[AIM OF THE EXERCISE]:
After locating the line that holds "Screen dimensions: 313x175", copy that line and all that follow it word for word through the end of the data, with no pictures.

[EXCERPTED RECORDS]:
============================================================
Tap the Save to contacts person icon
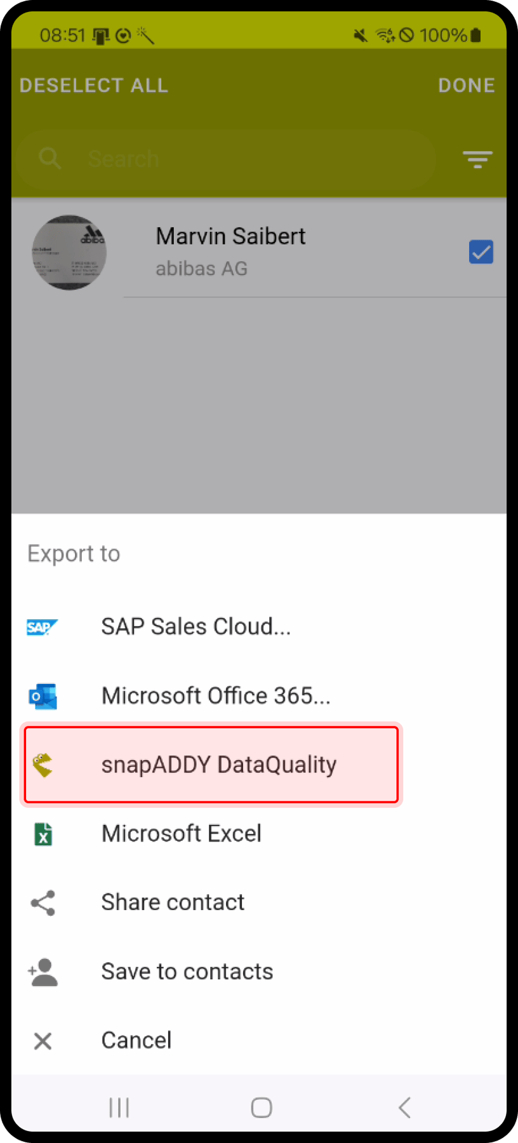The image size is (518, 1143). coord(43,971)
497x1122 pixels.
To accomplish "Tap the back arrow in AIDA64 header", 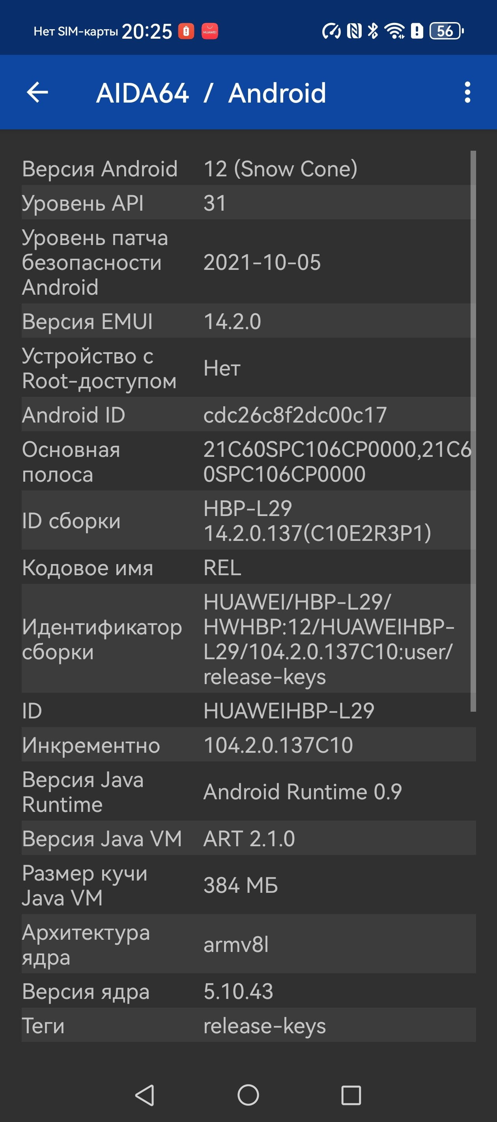I will pyautogui.click(x=37, y=92).
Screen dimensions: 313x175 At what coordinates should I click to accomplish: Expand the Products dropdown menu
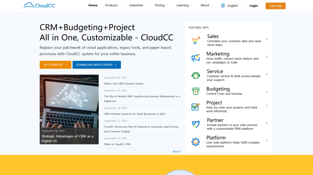tap(113, 5)

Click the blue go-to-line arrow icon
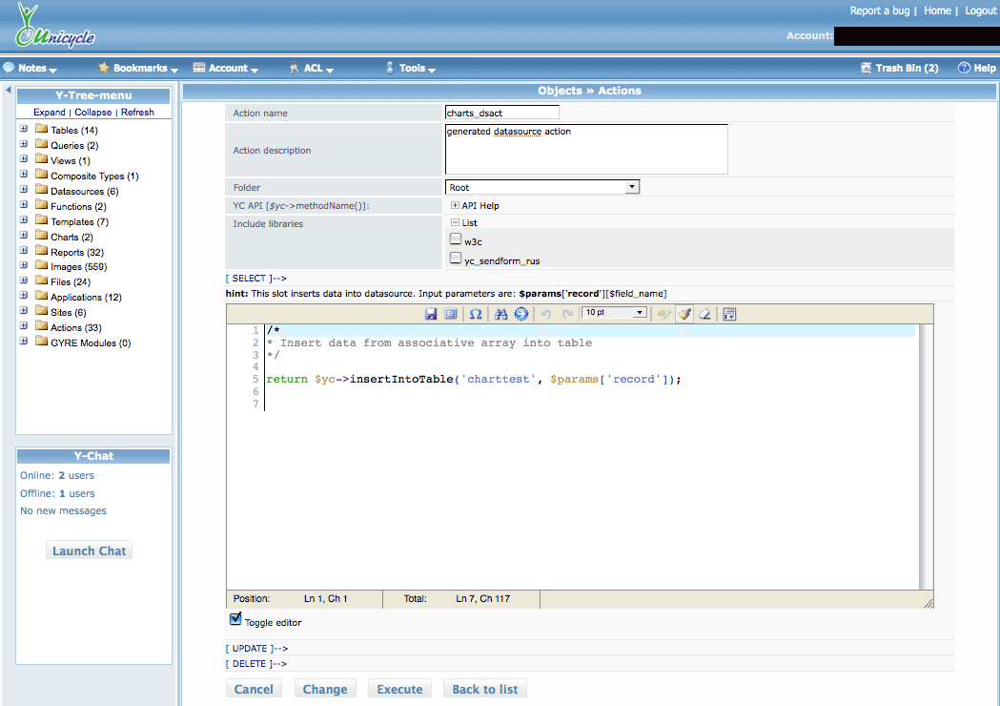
============================================================
[EXPECTED ANSWER]:
Screen dimensions: 313x175 At what coordinates should I click to accomplish: Expand the Products dropdown menu
tap(113, 5)

Click the blue go-to-line arrow icon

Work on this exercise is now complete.